Keystroke Dynamics - Benchmark Data Set
Accompaniment to "Comparing Anomaly-Detection Algorithms for Keystroke Dynamics" (DSN-2009)
Author: Kevin Killourhy and Roy Maxion (Contact Me)
This webpage is a benchmark data set for keystroke dynamics. It is a supplement to the paper "Comparing Anomaly-Detection Algorithms for Keystroke Dynamics," by Kevin Killourhy and Roy Maxion, published in the proceedings of the DSN 2009 conference [1]. The webpage is organized as follows:
- 1. Introduction: About this webpage
- 2. The Data: Timing data for 51 typists
- 3. Evaluation Script: Script for evaluating 3 anomaly detectors
- 4. Table of Results: Error-rate results for the detectors
- 5. References: Relevant material and acknowledgments
Sections 1 – 4 each consist of a brief explanation of their contents, followed by a list of common questions that provide more detail about the material. Click on a question to show the answer, or display all answers by clicking on:
1. Introduction
On this webpage, we share the data, scripts, and results of our evaluation so that other researchers can use the data, reproduce our results, and extend them; or, use the data for investigations of related topics, such as intrusion, masquerader or insider detection. We hope these resources will be useful to the research community.
Common Questions
Click to expand or collapse the answers.
-
Q1-1: What is keystroke dynamics (or keystroke biometrics)?Keystroke dynamics is the study of whether people can be distinguished by their typing rhythms, much like handwriting is used to identify the author of a written text. Possible applications include acting as an electronic fingerprint, or in an access-control mechanism. A digital fingerprint would tie a person to a computer-based crime in the same manner that a physical fingerprint ties a person to the scene of a physical crime. Access control could incorporate keystroke dynamics both by requiring a legitimate user to type a password with the correct rhythm, and by continually authenticating that user while they type on the keyboard.
-
Q1-2: What is your paper about? What is this webpage for?To make measurable progress in the field of keystroke dynamics, shared data and shared evaluation methods are necessary. In our paper, we describe a methodology by which timing data was collected and used to evaluate 14 anomaly detectors (e.g., based on support vector machines, neural networks, and fuzzy logic). The anomaly-detection task was to discriminate between the typing of a genuine user trying to gain legitimate access to his or her account, and the typing of an impostor trying to gain access illegitimately to that same account. Our intent with this webpage is to share our resources—the typing data, the evaluation script, and the table of results—with the research community, and to answer questions that they (or you) might have.
-
Q1-3: Where can I find a copy of the paper?The paper is included in the Proceedings of the 39th Annual Dependable Systems and Networks (DSN-2009) Conference, published by IEEE Press [1].
-
Q1-4: How would I cite this webpage in a publication?This webpage is a supplement to our original paper in DSN-2009, and the paper refers readers to this website. Consequently, we ask authors who find this web resource useful provide a citation to the original paper [1]. See the citation in Section 5, References, at the end of this web page.
2. The Data
The data consist of keystroke-timing information from 51 subjects (typists), each typing a password
(.tie5Roanl
) 400 times.
Common Questions
-
Q2-1: How were the data collected?For complete details of our data collection methodology, we refer readers to our original paper [1]. A brief summary of our methodology follows.
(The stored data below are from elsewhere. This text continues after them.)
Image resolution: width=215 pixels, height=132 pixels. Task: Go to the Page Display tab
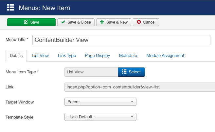point(98,56)
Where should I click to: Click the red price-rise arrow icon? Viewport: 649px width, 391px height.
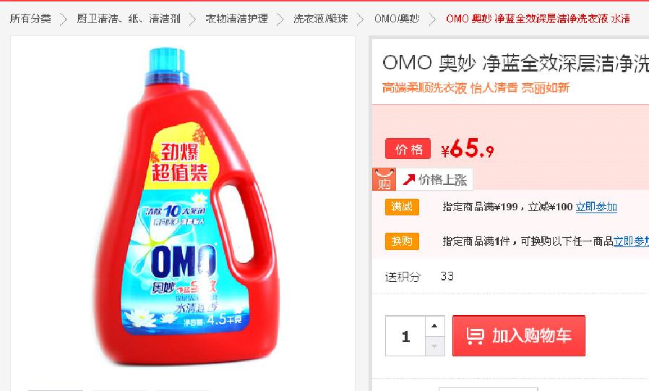point(408,179)
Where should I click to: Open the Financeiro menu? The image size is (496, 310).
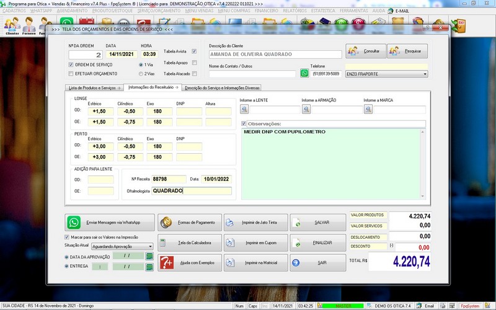tap(267, 11)

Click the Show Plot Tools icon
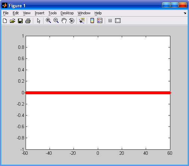[118, 21]
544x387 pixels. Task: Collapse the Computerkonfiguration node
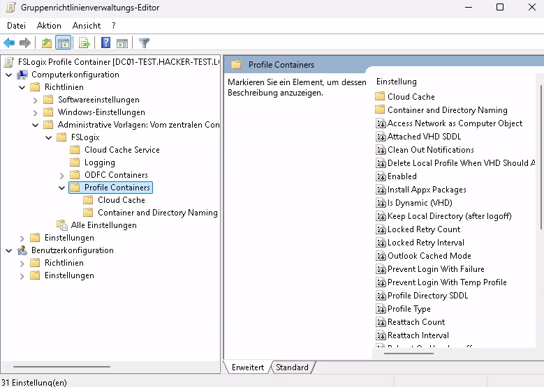click(8, 75)
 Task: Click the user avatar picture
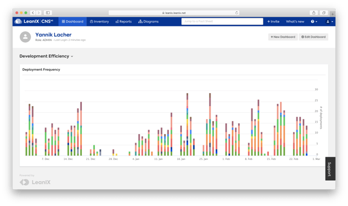click(x=25, y=37)
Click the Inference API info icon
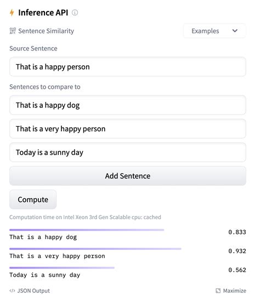Image resolution: width=260 pixels, height=302 pixels. pyautogui.click(x=75, y=13)
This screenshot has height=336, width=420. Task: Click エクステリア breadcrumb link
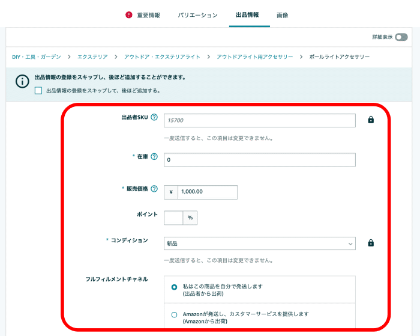point(92,57)
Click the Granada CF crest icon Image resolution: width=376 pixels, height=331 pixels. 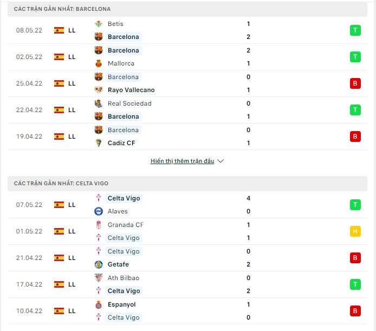pyautogui.click(x=99, y=225)
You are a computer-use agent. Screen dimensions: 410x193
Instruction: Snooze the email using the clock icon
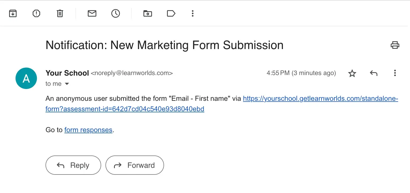[x=116, y=13]
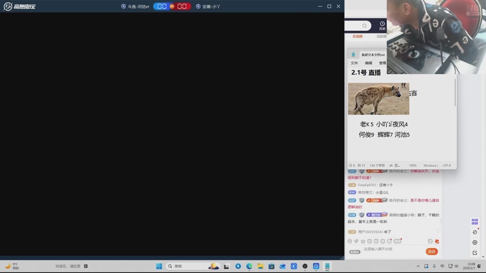Click the clock task icon with red dot
Viewport: 486px width, 273px height.
475,232
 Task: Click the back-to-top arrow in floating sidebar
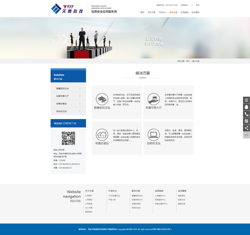(247, 135)
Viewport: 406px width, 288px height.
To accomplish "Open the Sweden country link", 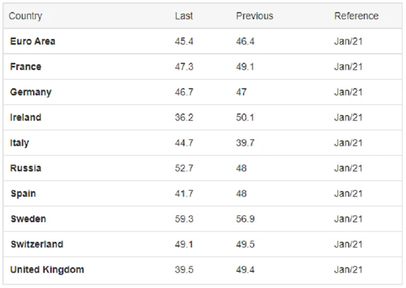I will tap(28, 219).
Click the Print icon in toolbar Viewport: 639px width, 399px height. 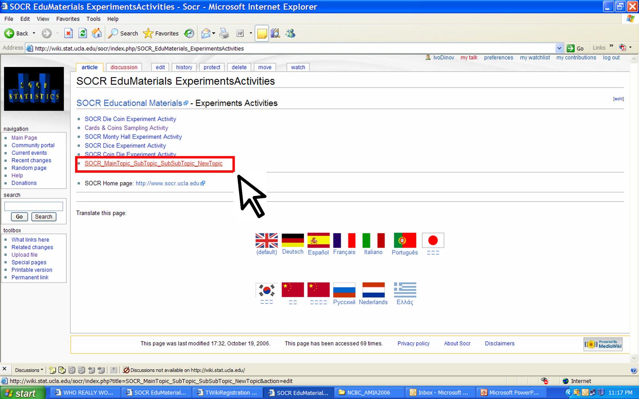[x=224, y=34]
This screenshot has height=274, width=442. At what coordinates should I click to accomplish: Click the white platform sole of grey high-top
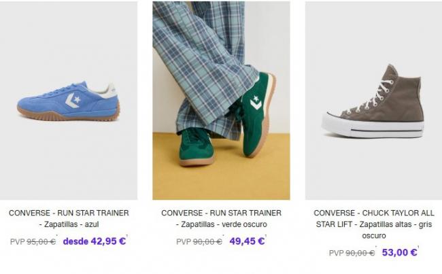coord(373,126)
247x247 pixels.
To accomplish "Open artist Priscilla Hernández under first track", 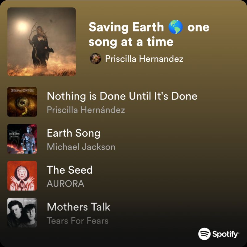I will (x=86, y=110).
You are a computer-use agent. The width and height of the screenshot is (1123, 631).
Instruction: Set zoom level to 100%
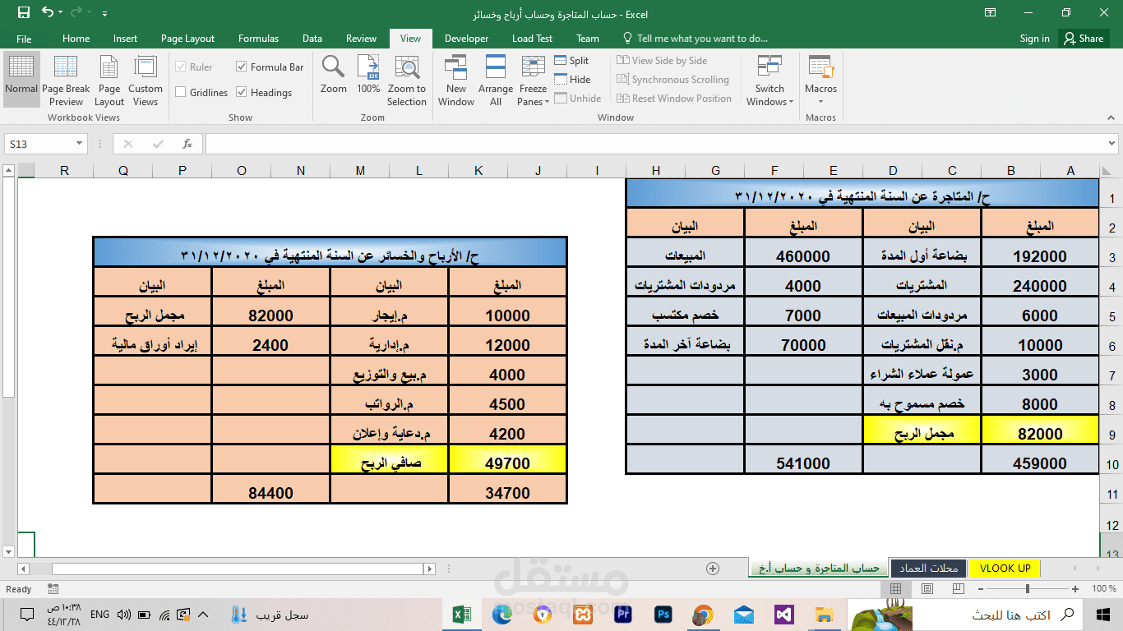pyautogui.click(x=367, y=80)
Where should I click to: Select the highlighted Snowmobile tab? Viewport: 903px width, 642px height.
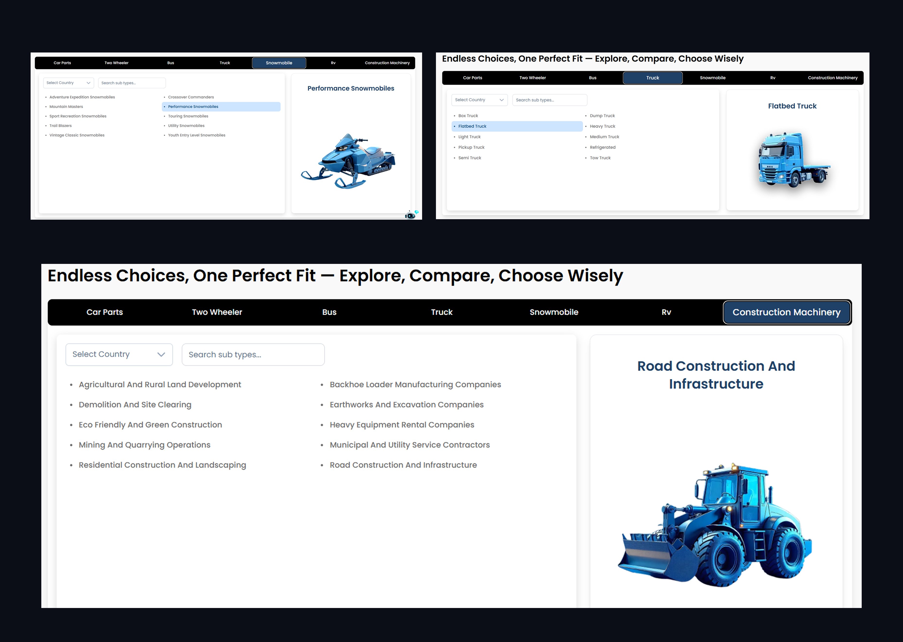(x=279, y=63)
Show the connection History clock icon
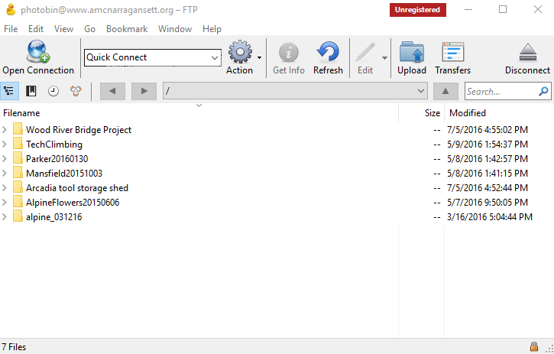The width and height of the screenshot is (554, 354). [x=53, y=91]
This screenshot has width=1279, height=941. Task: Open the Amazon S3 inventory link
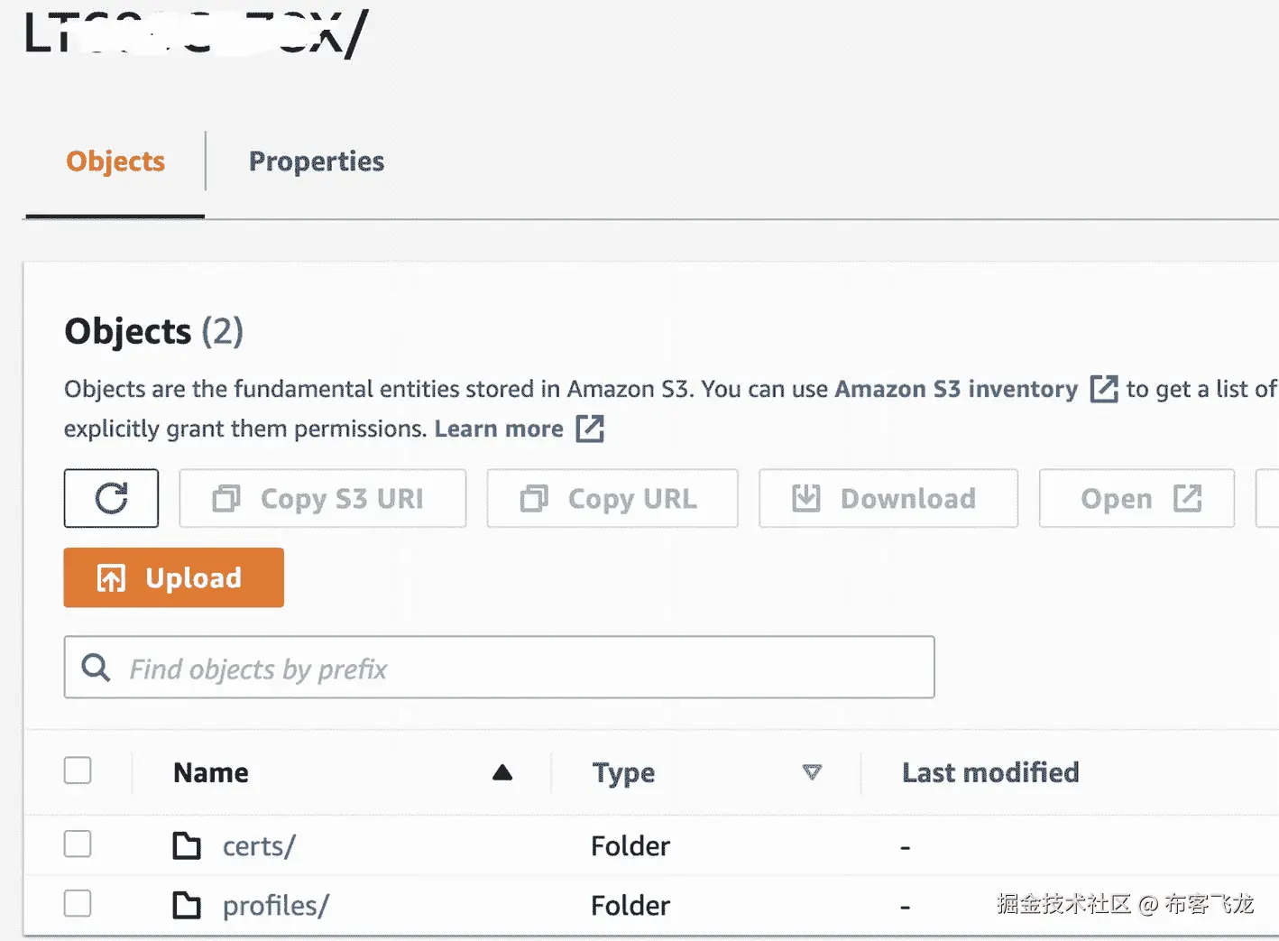tap(955, 389)
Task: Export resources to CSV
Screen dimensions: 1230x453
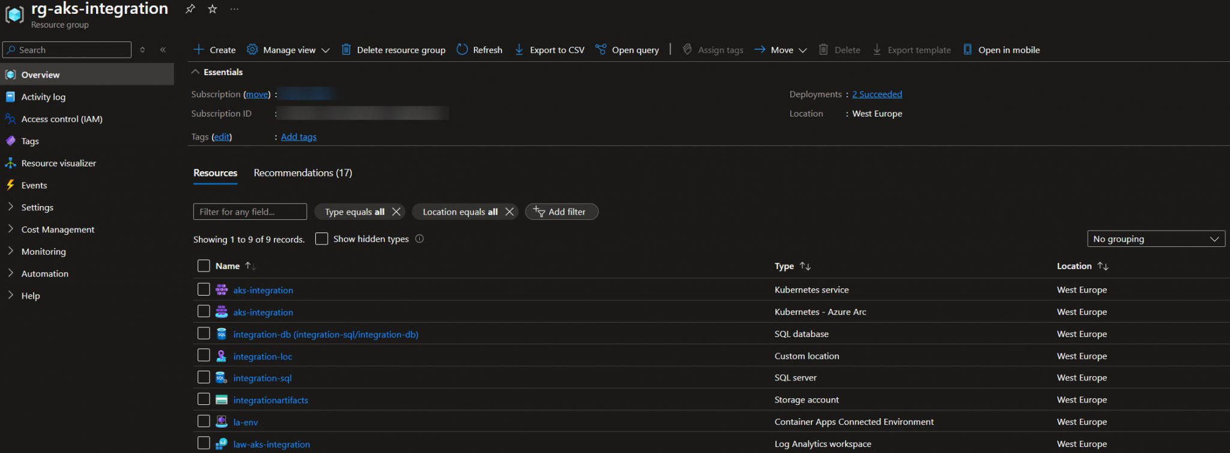Action: pyautogui.click(x=550, y=50)
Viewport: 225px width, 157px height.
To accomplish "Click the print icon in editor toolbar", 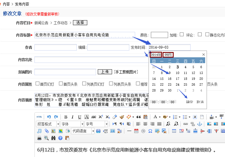I will [x=39, y=138].
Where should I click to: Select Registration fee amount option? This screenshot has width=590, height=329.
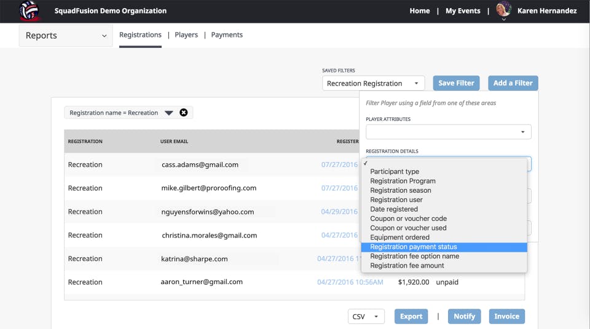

We built a keystroke data-collection apparatus consisting of: (1) a laptop running Windows XP; (2) a software application for presenting stimuli to the subjects, and for recording their keystrokes; and (3) an external reference timer for timestamping those keystrokes. The software presents the subject with the password to be typed. As the subject types the password, it is checked for correctness. If the subject makes a typographical error, the application prompts the subject to retype the password. In this manner, we record timestamps for 50 correctly typed passwords in each session.
Whenever the subject presses or releases a key, the software application records the event (i.e., keydown or keyup), the name of the key involved, and a timestamp for the moment at which the keystroke event occurred. An external reference clock was used to generate highly accurate timestamps. The reference clock was demonstrated to be accurate to within ±200 microseconds (by using a function generator to simulate key presses at fixed intervals).
We recruited 51 subjects (typists) from within a university community; all subjects fully completed the study—we did not drop any subjects. All subjects typed the same password, and each subject typed the password 400 times over 8 sessions (50 repetitions per session). They waited at least one day between sessions, to capture some of the day-to-day variation of each subject's typing. The password (.tie5Roanl
) was chosen to be representative of a strong 10-character password.
The raw records of all the subjects' keystrokes and timestamps were analyzed to create a password-timing table. The password-timing table encodes the timing features for each of the 400 passwords that each subject typed.
-
Q2-2: How do I read the data into R / Matlab / Weka / Excel / ...?The data are provided in three different formats to make it easier for researchers visiting this page to view and manipulate the data. In all its forms, the data are organized into a table, but different applications are better suited to different formats.
(R): In the fixed-width format, the columns of the table are separated by one or more spaces so that the information in each column is aligned vertically. This format is easy to read in a standard web browser or document editor with a fixed width font. It can also be read by the standard data-input mechanisms of the statistical-programming environment R. Specifically, theread.table
command can be used to read the data into a structure called adata.frame
:
X <-read.table( 'DSL-StrongPasswordData.txt', header=TRUE )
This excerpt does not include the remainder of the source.